*** Opening Study material ***

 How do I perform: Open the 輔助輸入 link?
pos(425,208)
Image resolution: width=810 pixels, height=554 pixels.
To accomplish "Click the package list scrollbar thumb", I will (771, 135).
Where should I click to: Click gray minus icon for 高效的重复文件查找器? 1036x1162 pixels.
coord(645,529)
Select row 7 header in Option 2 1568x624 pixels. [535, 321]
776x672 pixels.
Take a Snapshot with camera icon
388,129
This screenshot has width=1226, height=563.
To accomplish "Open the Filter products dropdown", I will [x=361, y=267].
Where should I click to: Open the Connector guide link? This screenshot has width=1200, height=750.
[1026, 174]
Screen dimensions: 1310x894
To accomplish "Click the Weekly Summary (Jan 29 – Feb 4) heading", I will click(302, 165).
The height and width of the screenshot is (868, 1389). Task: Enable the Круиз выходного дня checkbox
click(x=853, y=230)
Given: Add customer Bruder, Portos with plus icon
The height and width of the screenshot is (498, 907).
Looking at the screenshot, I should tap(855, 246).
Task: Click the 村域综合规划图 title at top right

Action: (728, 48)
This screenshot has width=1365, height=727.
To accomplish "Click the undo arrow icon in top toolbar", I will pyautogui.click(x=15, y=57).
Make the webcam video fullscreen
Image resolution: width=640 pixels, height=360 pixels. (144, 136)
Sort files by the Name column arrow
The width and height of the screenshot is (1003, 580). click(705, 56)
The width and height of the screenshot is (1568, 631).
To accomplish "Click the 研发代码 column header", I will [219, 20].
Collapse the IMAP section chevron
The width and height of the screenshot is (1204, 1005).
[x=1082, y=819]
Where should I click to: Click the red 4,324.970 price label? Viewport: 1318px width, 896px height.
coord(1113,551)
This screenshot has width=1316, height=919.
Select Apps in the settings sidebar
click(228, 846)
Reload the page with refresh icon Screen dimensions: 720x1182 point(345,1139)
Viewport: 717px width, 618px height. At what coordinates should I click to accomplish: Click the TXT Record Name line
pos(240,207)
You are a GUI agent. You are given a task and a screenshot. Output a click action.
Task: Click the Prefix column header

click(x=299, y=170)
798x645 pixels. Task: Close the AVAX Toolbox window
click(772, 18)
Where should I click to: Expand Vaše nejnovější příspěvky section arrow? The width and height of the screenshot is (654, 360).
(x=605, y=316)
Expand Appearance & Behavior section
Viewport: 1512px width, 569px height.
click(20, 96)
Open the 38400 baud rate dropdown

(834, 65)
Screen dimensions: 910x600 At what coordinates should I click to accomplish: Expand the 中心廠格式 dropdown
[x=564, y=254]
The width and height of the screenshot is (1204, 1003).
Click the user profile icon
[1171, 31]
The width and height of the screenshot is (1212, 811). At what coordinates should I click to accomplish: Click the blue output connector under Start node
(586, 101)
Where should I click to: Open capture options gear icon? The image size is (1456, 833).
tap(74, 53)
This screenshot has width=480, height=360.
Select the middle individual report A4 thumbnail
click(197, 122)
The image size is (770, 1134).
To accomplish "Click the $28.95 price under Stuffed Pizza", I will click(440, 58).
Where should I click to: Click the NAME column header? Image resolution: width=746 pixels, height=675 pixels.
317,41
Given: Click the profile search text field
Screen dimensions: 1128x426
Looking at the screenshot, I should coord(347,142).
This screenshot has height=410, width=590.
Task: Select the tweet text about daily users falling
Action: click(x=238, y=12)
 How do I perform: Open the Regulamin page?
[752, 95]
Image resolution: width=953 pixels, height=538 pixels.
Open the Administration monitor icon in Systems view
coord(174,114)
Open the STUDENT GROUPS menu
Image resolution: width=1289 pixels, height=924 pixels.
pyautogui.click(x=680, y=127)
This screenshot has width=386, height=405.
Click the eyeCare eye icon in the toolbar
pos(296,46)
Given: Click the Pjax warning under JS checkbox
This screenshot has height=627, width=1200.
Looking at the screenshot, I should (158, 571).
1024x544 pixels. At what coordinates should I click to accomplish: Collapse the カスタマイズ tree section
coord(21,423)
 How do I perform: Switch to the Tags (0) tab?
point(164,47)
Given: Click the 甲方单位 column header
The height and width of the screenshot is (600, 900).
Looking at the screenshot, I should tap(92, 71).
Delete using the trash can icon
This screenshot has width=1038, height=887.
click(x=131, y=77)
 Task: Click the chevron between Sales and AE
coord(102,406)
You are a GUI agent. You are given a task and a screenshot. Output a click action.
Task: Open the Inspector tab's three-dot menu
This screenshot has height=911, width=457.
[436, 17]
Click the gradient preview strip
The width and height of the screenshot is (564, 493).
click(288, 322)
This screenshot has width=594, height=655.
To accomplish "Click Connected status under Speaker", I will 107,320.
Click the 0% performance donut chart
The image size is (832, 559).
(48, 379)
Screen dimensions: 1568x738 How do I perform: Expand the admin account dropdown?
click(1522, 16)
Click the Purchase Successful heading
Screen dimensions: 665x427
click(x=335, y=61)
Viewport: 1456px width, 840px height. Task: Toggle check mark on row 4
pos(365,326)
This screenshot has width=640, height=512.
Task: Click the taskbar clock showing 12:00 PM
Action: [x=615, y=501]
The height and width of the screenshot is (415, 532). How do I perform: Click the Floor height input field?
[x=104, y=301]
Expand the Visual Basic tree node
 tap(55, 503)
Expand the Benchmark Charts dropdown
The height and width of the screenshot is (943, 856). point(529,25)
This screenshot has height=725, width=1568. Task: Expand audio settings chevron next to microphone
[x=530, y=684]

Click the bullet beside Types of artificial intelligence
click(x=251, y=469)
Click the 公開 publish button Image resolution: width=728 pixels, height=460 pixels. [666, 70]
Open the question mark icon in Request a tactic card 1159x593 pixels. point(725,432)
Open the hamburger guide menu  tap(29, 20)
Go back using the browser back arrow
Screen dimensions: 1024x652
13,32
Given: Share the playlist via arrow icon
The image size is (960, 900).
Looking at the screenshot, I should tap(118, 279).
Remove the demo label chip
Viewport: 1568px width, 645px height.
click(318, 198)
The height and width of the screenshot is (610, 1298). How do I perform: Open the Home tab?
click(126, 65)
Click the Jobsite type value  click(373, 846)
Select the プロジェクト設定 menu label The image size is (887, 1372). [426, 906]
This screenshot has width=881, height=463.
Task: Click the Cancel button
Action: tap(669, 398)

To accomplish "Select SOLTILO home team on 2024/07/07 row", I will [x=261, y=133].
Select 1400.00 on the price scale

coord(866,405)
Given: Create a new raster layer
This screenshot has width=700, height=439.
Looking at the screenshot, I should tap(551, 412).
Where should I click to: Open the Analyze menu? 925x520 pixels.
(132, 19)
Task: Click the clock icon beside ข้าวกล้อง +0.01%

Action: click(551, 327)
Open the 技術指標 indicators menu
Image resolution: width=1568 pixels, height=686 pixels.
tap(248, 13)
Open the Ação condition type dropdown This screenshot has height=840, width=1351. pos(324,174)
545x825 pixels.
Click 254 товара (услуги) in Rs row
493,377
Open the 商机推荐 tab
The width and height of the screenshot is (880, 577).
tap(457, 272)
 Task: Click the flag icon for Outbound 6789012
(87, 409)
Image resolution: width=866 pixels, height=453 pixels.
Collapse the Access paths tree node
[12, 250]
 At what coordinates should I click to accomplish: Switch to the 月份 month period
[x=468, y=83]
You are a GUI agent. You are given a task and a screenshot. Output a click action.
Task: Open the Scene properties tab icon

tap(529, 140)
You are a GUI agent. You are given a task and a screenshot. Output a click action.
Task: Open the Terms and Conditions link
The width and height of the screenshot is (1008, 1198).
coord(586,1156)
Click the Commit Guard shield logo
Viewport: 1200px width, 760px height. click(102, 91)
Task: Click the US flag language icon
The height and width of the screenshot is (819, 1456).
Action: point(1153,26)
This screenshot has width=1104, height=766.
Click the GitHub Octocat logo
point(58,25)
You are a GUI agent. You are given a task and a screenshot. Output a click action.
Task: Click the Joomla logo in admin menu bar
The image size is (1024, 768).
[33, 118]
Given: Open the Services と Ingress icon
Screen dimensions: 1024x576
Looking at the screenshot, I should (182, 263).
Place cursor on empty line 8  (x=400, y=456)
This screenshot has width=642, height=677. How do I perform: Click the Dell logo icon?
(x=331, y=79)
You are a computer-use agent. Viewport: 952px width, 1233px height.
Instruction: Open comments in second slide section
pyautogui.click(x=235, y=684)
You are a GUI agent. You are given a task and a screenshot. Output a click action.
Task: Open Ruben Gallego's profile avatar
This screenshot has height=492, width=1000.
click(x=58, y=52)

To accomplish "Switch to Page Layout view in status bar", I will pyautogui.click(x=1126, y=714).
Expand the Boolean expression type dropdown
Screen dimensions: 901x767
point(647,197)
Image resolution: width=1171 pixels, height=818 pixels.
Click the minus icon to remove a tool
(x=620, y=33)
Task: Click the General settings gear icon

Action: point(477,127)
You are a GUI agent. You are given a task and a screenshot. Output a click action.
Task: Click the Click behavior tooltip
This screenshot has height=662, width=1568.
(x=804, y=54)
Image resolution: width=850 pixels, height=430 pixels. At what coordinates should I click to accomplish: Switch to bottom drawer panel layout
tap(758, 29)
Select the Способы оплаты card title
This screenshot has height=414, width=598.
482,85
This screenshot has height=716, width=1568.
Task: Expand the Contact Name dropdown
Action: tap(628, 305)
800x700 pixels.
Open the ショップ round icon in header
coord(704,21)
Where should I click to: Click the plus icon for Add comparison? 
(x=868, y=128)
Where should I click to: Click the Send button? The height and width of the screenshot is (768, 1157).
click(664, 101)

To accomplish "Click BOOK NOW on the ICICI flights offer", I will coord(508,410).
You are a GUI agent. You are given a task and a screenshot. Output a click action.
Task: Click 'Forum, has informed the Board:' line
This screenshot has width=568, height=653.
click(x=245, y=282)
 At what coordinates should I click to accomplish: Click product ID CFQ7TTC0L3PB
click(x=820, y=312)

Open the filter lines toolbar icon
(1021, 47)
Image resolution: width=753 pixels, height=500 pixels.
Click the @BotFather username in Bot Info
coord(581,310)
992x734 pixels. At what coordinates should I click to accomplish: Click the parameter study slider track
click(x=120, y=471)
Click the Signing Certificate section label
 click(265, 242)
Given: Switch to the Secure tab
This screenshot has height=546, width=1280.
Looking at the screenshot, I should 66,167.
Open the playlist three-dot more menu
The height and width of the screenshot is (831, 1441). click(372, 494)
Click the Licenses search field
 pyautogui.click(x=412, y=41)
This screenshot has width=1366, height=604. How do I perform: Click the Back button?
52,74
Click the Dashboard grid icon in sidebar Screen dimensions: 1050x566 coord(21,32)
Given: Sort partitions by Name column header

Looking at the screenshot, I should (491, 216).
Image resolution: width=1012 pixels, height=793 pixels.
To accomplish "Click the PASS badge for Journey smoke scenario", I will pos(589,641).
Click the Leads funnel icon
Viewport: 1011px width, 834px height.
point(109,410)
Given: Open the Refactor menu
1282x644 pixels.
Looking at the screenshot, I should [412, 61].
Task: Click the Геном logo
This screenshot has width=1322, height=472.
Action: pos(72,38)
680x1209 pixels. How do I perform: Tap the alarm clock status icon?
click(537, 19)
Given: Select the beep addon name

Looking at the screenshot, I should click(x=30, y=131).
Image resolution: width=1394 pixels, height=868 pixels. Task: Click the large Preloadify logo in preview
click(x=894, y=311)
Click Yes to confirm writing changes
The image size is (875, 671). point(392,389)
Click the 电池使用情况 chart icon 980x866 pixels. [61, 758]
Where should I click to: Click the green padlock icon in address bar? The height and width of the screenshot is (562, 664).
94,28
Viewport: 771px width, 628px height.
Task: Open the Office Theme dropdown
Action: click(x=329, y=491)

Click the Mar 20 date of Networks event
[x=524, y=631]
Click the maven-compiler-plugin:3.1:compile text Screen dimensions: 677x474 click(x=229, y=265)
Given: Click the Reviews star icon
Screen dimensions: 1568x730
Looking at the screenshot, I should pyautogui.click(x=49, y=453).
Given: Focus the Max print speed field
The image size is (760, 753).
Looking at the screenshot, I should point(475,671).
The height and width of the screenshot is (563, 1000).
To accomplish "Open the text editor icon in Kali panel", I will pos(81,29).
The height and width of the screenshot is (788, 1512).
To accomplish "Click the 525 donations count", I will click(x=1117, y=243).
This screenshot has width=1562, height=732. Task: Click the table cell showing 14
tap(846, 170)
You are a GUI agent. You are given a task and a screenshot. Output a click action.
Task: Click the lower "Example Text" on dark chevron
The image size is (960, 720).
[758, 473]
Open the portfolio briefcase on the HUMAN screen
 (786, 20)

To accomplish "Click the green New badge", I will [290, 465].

*** Closing Study material ***

◆ Task details ◆
From the data above, return every line from the line that has "Where should I click to: Click the NAME" up to and including the line that has "This screenshot has width=594, height=655.", exactly.

◆ Answer section ◆
Where should I click to: Click the NAME column header? Image resolution: width=746 pixels, height=675 pixels.
317,41
Given: Click the profile search text field
Screen dimensions: 1128x426
Looking at the screenshot, I should coord(347,142).
This screenshot has height=410, width=590.
Task: Select the tweet text about daily users falling
Action: click(x=238, y=12)
 How do I perform: Open the Regulamin page?
[752, 95]
Image resolution: width=953 pixels, height=538 pixels.
Open the Administration monitor icon in Systems view
coord(174,114)
Open the STUDENT GROUPS menu
Image resolution: width=1289 pixels, height=924 pixels.
pyautogui.click(x=680, y=127)
This screenshot has width=386, height=405.
Click the eyeCare eye icon in the toolbar
pos(296,46)
Given: Click the Pjax warning under JS checkbox
This screenshot has height=627, width=1200.
Looking at the screenshot, I should (158, 571).
1024x544 pixels. At what coordinates should I click to accomplish: Collapse the カスタマイズ tree section
coord(21,423)
 How do I perform: Switch to the Tags (0) tab?
point(164,47)
Given: Click the 甲方单位 column header
The height and width of the screenshot is (600, 900).
Looking at the screenshot, I should tap(92, 71).
Delete using the trash can icon
This screenshot has width=1038, height=887.
click(x=131, y=77)
 Task: Click the chevron between Sales and AE
coord(102,406)
You are a GUI agent. You are given a task and a screenshot. Output a click action.
Task: Open the Inspector tab's three-dot menu
This screenshot has height=911, width=457.
[436, 17]
Click the gradient preview strip
The width and height of the screenshot is (564, 493).
click(288, 322)
This screenshot has width=594, height=655.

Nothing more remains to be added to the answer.